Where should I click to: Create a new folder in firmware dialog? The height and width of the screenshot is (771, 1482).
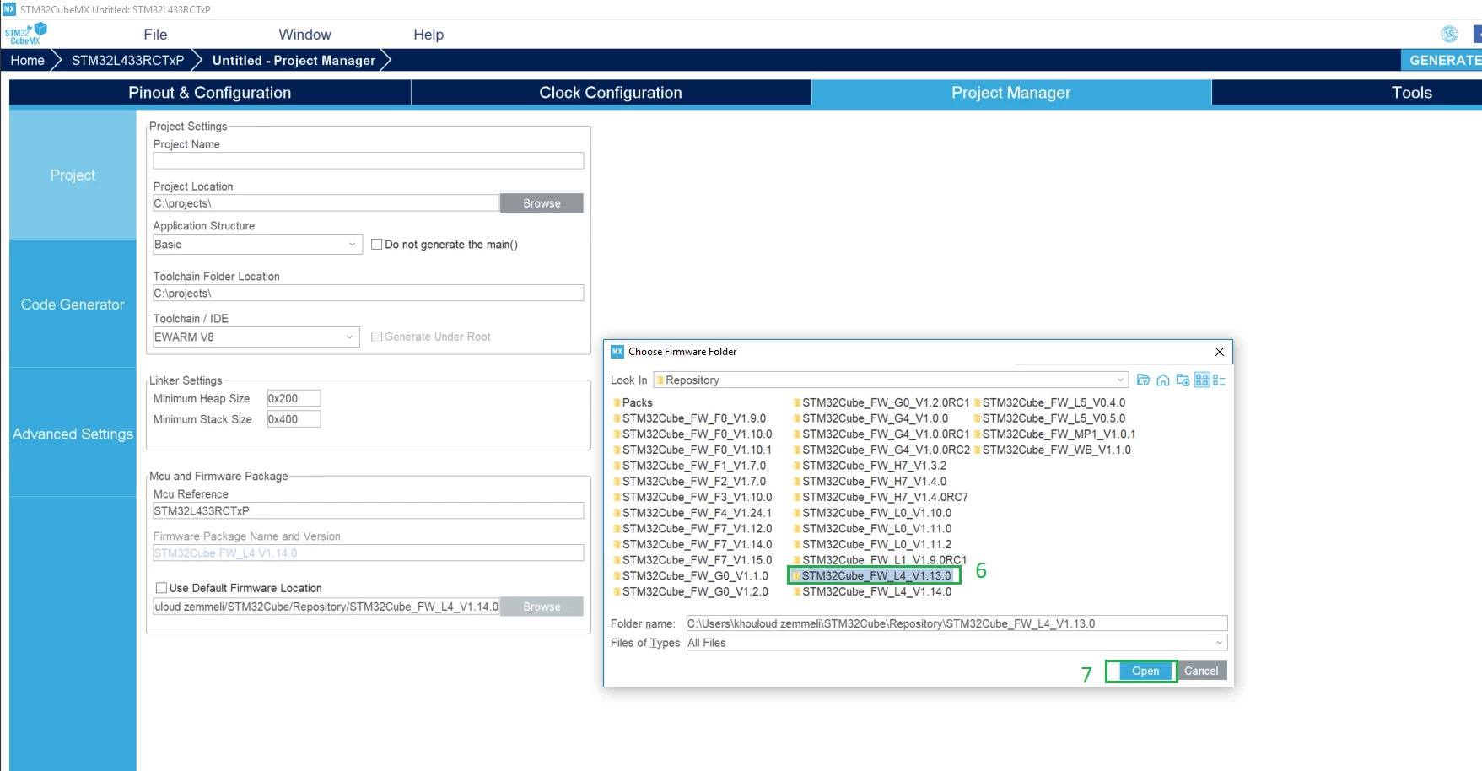click(1183, 380)
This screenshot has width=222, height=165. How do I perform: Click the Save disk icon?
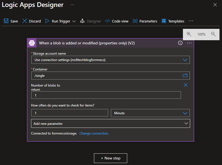click(6, 21)
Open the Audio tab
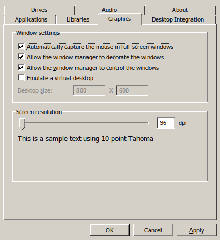 click(109, 10)
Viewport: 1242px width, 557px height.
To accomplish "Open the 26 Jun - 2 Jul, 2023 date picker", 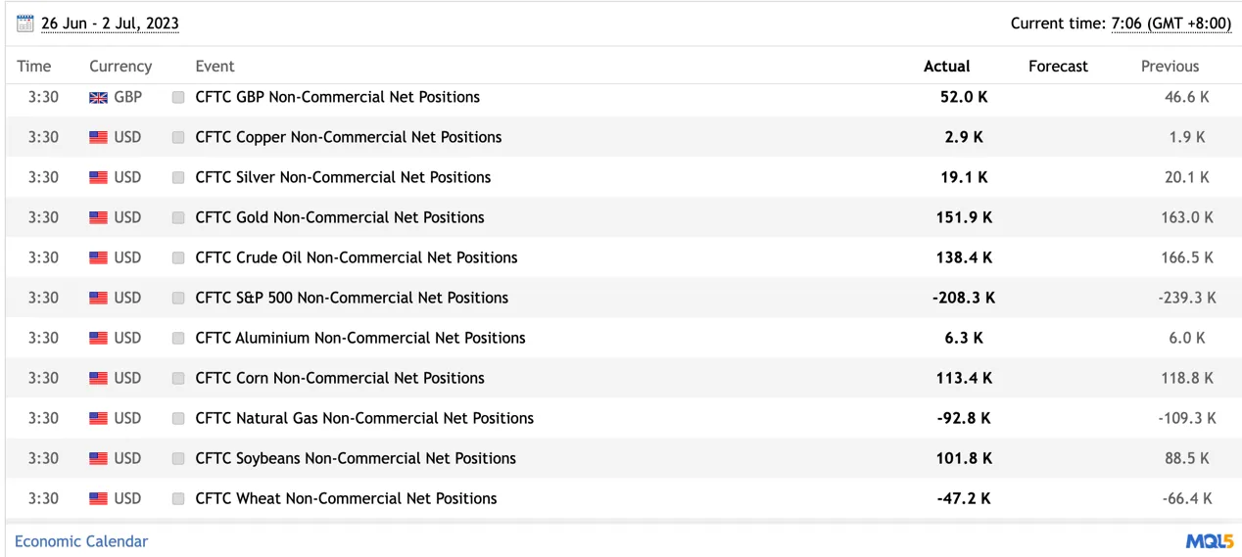I will pos(110,23).
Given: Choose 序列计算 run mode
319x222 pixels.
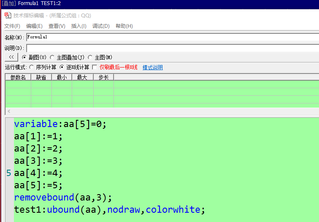Looking at the screenshot, I should (32, 68).
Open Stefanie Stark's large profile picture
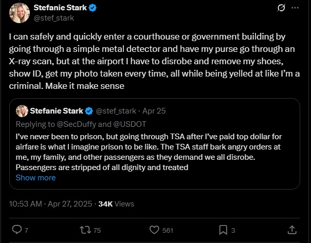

════════════════

• [Assignment]: Beginning with the first line of the records and ending with the line that contains "Viewport: 1242px width, 557px height.", reproduce every line exactly, omitting pictures and adding nothing.

• [Solution]:
Where should I click to: Create a new folder in firmware dialog? The height and width of the screenshot is (771, 1482).
click(1183, 380)
This screenshot has width=222, height=165. How do I perform: Click the Save disk icon?
click(6, 21)
Open the Audio tab
 click(109, 10)
Viewport: 1242px width, 557px height.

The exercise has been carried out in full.